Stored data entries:
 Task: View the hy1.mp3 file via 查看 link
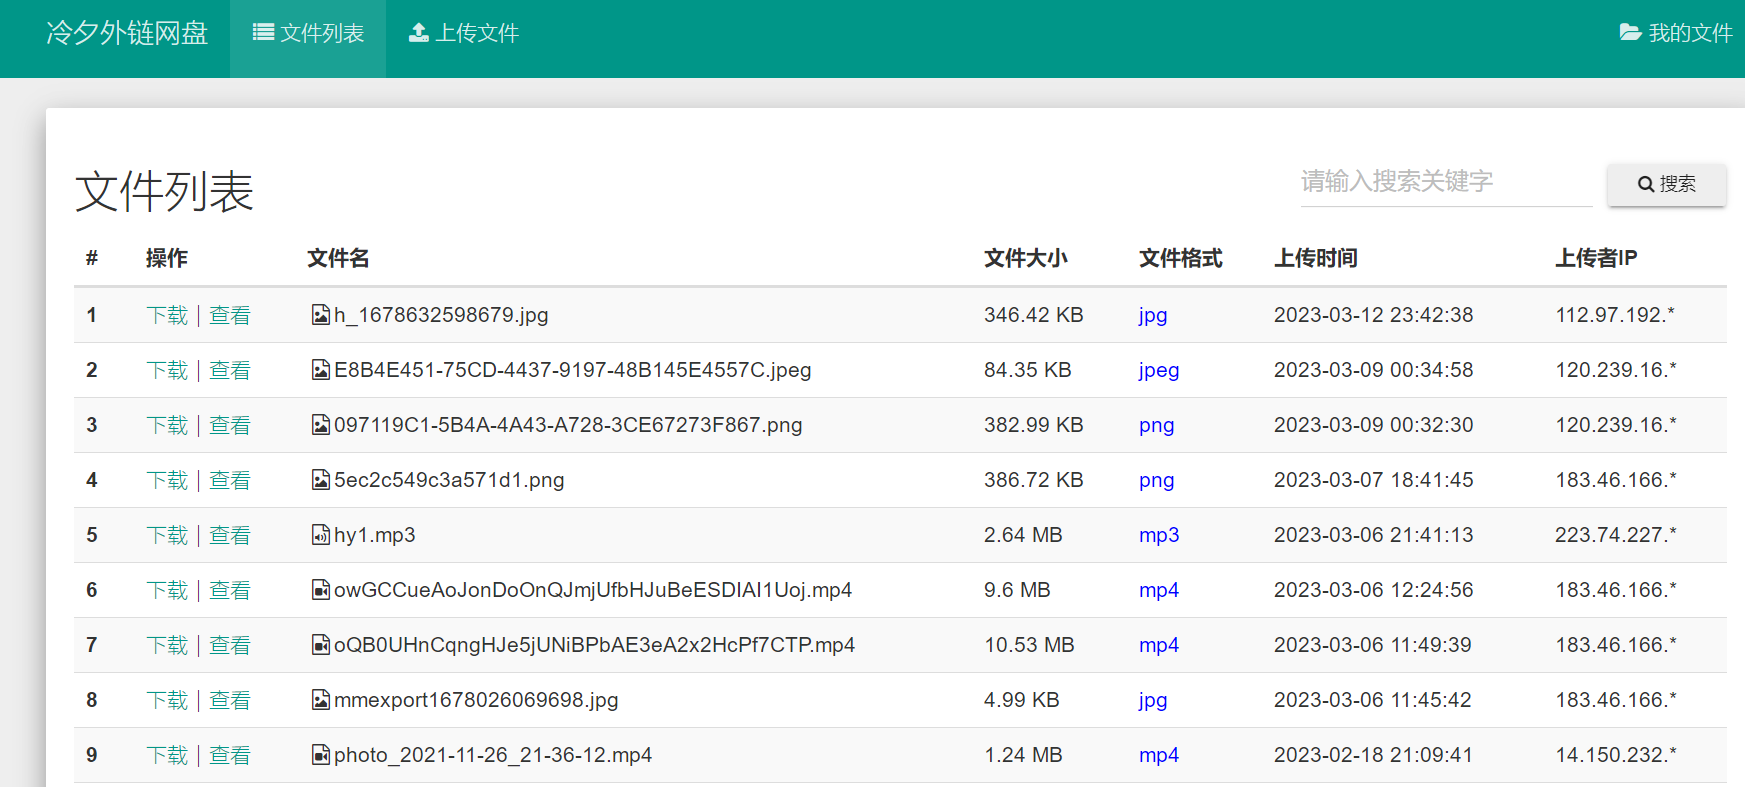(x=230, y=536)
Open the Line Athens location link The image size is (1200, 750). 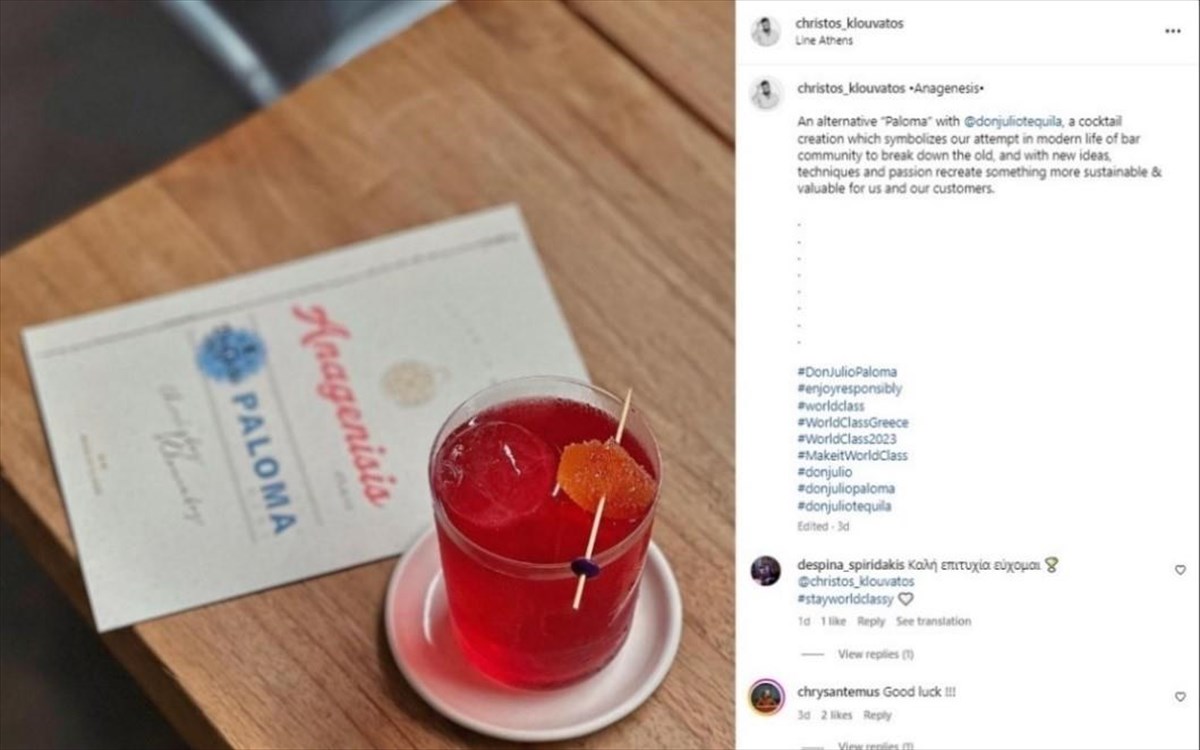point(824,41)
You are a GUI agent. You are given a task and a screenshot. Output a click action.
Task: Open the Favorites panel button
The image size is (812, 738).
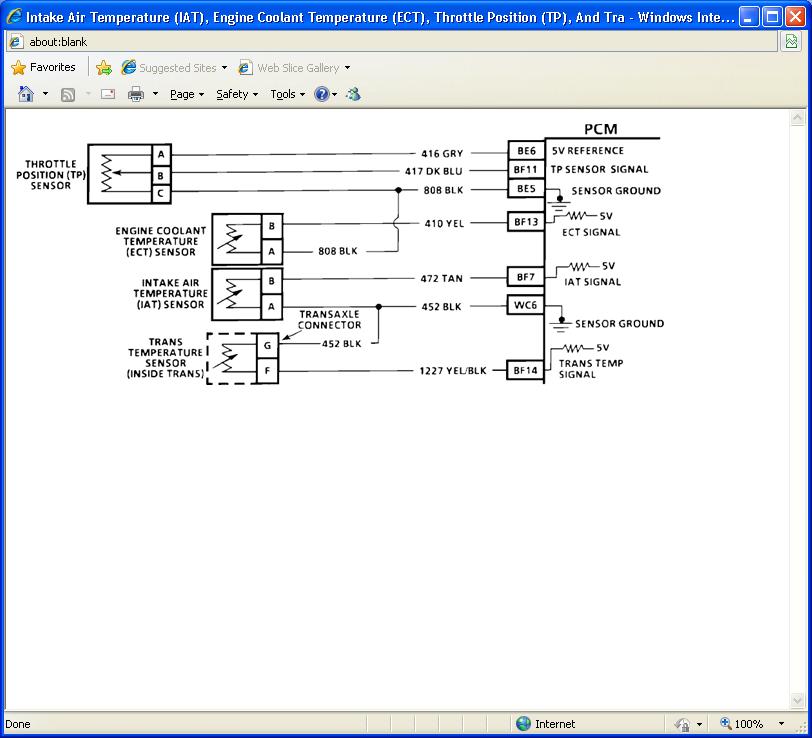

WHAT IS EXPECTED ▸
Where the line containing "You are a GUI" appears, begin writing out the lines word for word, and continue through the last line of the data, leaving out pictures.

TASK OUTPUT ▸
You are a GUI agent. You are given a task and a screenshot. Output a click action.
Task: Open the Favorites panel button
The image size is (812, 738).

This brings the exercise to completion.